» **Exercise aim**: Write the entries as a JSON list of strings, one string per line with blank lines omitted, starting at the first line and ending at the line that contains "[x=300, y=1239]", with both of those lines included.
>>>>>
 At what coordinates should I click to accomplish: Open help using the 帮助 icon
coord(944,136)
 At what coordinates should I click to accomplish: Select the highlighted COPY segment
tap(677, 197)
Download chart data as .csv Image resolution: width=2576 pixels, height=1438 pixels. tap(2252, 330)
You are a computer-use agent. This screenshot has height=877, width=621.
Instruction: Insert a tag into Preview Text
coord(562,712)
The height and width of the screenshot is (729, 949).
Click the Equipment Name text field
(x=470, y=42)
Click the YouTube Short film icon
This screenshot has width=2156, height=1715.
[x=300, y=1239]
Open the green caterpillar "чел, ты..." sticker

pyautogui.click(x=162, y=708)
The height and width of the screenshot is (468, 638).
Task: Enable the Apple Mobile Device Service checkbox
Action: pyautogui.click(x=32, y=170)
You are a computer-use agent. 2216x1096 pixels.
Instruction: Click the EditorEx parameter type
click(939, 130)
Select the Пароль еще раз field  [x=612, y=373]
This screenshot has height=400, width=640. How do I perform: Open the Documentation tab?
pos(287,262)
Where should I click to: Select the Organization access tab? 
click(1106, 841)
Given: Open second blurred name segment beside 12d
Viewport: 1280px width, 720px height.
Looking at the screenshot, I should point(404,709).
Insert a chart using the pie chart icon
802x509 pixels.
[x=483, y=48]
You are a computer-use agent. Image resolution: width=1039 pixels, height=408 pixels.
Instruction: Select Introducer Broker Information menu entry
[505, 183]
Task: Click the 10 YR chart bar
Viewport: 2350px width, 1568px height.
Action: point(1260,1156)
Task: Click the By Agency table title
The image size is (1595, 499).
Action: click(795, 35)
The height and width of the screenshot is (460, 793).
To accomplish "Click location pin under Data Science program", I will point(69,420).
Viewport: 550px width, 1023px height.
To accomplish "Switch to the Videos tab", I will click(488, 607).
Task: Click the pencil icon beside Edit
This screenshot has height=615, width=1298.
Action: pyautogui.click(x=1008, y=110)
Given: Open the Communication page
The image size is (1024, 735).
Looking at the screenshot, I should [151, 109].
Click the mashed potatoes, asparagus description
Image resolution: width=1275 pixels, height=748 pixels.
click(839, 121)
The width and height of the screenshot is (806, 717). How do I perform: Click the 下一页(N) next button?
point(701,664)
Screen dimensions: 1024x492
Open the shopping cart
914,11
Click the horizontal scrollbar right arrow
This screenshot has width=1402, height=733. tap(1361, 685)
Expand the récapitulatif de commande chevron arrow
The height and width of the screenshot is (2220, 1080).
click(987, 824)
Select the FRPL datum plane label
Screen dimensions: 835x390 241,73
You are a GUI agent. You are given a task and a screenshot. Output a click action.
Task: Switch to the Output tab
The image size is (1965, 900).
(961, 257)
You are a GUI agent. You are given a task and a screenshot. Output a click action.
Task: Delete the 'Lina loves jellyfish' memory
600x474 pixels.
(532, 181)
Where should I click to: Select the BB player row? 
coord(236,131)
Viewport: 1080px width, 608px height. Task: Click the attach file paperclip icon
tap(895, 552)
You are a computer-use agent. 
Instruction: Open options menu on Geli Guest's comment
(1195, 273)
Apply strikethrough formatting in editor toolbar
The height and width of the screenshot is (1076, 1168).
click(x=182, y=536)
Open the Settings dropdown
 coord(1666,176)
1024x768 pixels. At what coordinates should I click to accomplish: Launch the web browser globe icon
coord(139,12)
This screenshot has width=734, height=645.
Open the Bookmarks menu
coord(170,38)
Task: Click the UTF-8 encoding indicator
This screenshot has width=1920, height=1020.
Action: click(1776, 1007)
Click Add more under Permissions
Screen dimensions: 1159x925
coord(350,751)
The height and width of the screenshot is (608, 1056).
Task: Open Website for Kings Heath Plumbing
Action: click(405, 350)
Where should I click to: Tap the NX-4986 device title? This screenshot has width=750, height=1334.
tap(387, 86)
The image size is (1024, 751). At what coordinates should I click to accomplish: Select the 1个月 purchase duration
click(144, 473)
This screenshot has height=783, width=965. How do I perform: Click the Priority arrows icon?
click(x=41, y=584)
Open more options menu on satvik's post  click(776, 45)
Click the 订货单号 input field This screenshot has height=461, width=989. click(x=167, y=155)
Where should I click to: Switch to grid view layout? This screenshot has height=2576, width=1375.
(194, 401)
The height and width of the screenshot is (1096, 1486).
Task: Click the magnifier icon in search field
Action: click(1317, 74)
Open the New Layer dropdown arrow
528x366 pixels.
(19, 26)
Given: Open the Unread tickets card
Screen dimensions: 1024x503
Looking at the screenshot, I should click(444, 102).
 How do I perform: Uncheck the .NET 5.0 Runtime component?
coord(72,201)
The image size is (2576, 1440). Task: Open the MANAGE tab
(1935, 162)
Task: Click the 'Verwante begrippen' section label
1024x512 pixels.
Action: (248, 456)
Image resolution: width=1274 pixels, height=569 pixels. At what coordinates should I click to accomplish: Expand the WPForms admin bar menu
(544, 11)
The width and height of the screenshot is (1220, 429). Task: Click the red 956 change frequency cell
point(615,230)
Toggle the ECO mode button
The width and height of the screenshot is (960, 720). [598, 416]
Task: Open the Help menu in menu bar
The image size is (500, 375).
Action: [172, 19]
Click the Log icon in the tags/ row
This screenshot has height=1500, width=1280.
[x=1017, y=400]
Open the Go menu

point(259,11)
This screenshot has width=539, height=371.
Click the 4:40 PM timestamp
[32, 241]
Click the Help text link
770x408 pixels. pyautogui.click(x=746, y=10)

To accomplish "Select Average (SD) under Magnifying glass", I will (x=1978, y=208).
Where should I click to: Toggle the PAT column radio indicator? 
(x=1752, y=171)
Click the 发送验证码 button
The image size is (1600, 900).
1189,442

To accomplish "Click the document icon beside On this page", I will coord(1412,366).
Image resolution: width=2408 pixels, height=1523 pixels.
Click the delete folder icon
<<<<<
» **Expected output**:
[
  " At what coordinates should I click to accomplish: Open help using the 帮助 icon",
  "coord(944,136)",
  " At what coordinates should I click to accomplish: Select the highlighted COPY segment",
  "tap(677, 197)",
  "Download chart data as .csv Image resolution: width=2576 pixels, height=1438 pixels. tap(2252, 330)",
  "You are a computer-use agent. This screenshot has height=877, width=621.",
  "Instruction: Insert a tag into Preview Text",
  "coord(562,712)",
  "The height and width of the screenshot is (729, 949).",
  "Click the Equipment Name text field",
  "(x=470, y=42)",
  "Click the YouTube Short film icon",
  "This screenshot has width=2156, height=1715.",
  "[x=300, y=1239]"
]